Verbindung zum TK-System

Am Asterisk-Server werden vier ISDN-BRI-(S0-)Anschlüsse an den NTBA des Netzbetreibers in der Betriebsart TE sowie vier ISDN-BRI-(S0-)Anschlüsse als Verbindung zum TK-System in der Betriebsart NT betrieben. Dabei kommt das Protokoll DSS1 zwischen NTBA, Asterisk und TK-System zum Einsatz.

Ein einheitlicher, öffentlicher Rufnummernplan mit zwei- oder dreistelligen Durchwahlen stellt die VoIP-Teilnehmer als normale Durchwahlen am vorhandenen TK-System dar.

Vom Netzbetreiber ("von außen") sieht das so aus:

- 0        Zentrale
- 10-79 Nebenstellen TK-System
- 800-899 Nebenstellen VoIP
- 90-99 Faxserver

Vom TK-System ("von innen") lauten die Nummern:

- 0            Amtskennziffer
- 10-79 Nebenstellen TK-System
- 8 Amtskennziffer
- (8)00-(8)99 Amtskennziffer/Nebenstellen VoIP
- 90-99 Faxserver

Der Rufnummernplan. Ziffern nach der Durchwahl 8 wertet Asterisk aus.

VoIP-Teilnehmer sind über eine besondere Rufnummerngasse als normale Nebenstellen von "außen" (vom Netzbetreiber aus) und "innen" (vom TK-System aus) über das Routing des Asterisk-Servers erreichbar. Asterisk bewertet die Rufnummern der vom Netzbetreiber ankommenden Anrufe und leitet sie entweder in das TK-System oder auf eine VoIP-Nebenstelle weiter oder nimmt eine parallele Signalisierung (falls nötig, noch zusätzlich auf dem Mobiltelefon) vor.

Von "innen" fungiert die Kennziffer 8 im TK-System ebenfalls als Amtskennziffer; die folgenden Nummern wertet Asterisk aus und routet sie zum entsprechenden VoIP-Teilnehmer.

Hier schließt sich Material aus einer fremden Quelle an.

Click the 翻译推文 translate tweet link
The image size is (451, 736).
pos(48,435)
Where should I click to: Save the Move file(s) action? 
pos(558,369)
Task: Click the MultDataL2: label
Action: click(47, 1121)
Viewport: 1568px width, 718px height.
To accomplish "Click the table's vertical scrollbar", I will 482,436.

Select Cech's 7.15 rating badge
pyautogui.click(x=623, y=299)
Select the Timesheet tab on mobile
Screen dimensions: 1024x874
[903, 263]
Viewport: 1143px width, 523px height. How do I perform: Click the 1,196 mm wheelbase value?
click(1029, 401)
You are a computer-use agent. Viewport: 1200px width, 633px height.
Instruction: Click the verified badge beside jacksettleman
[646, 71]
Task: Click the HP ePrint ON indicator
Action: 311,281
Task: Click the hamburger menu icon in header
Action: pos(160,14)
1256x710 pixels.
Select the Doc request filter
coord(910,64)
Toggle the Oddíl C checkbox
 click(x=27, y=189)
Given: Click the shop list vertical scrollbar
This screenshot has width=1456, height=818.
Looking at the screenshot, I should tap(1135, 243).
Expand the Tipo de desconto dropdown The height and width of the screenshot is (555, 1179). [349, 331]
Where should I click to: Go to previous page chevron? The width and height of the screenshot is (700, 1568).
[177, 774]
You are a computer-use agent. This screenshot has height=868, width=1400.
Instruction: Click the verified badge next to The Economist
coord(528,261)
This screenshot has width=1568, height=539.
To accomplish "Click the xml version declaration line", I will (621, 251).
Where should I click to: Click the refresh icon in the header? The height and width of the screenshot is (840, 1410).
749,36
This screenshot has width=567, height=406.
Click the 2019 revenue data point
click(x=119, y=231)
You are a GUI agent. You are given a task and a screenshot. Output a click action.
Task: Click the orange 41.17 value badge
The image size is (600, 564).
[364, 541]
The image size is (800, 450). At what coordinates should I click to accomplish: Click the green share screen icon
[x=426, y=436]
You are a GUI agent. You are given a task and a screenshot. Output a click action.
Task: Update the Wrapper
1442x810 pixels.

VoIP-Teilnehmer erreichen andere Nebenstellen über die entsprechende Durchwahl und belegen mit einer Amtskennziffer einen externen Kanal zur Vermittlungsstelle. Über ein Webinterface kann jeder Mitarbeiter festlegen, wo und wie Anrufe an seine Rufnummer signalisiert werden.